Everybody has ear wax, but it’s not generally something we talk about. That’s maybe why there is so much confusion about this important part of the ear and how to manage it. Forget what you’ve heard or been taught. These are the do’s and don’ts of removing ear wax.
What is ear wax
Ear wax is a waxy substance also known as cerumen. It is produced in the outer ear canal with the sole purpose of helping to protect the ear with its sticky consistency and antibacterial properties. Amount and appearance can vary from person to person.
While earwax can prove a frustrating annoyance for some, it does play an essential role in keeping bacteria out of the ear and the ear canal clean of dead skin cells, dust and other particles that find their way into the ear. After the wax is secreted, it makes its way slowly down the ear canal, capturing these particles as it goes. This is why ear wax may be better left alone to do its job.
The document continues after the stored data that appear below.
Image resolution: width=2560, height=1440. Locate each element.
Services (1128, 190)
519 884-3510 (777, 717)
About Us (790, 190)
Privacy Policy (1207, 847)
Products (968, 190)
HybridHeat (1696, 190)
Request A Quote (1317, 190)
The do’s and don’ts of ear wax removal
Even knowing the important role ear wax plays in protecting our ears, it can be tempting to want it gone. It’s crucial to know that there are right and wrong ways to manage ear wax. Some of the most common steps people take can pose the most risk to our ears and hearing health.
- Don’t use cotton swabs: These and other small tools people commonly use to clean or scratch in the ear canal can do permanent damage either by impacting the ear wax, damaging the eardrum or scratching the delicate skin of the ear canal and causing an infection. Instead, do leave ear wax alone to do its job by cleaning just outside the ear. If you believe you have excessive build up, over the counter ear drops are available to help manage it.
- Don’t overclean ears: It seems counterintuitive, but hearing healthcare providers suggest leaving the earwax to do its job. In many cases, an ear canal that is too clean can be uncomfortable and itchy without its protective layer of ear wax. Instead, do see ear wax for the naturally soothing salve that it is.
- Don’t use ear candles: Like cotton swabs, many people turn to ear candles to manage ear wax, but these can also prove dangerous. If you believe you have an excessive buildup of earwax, do see a hearing healthcare provider for treatment.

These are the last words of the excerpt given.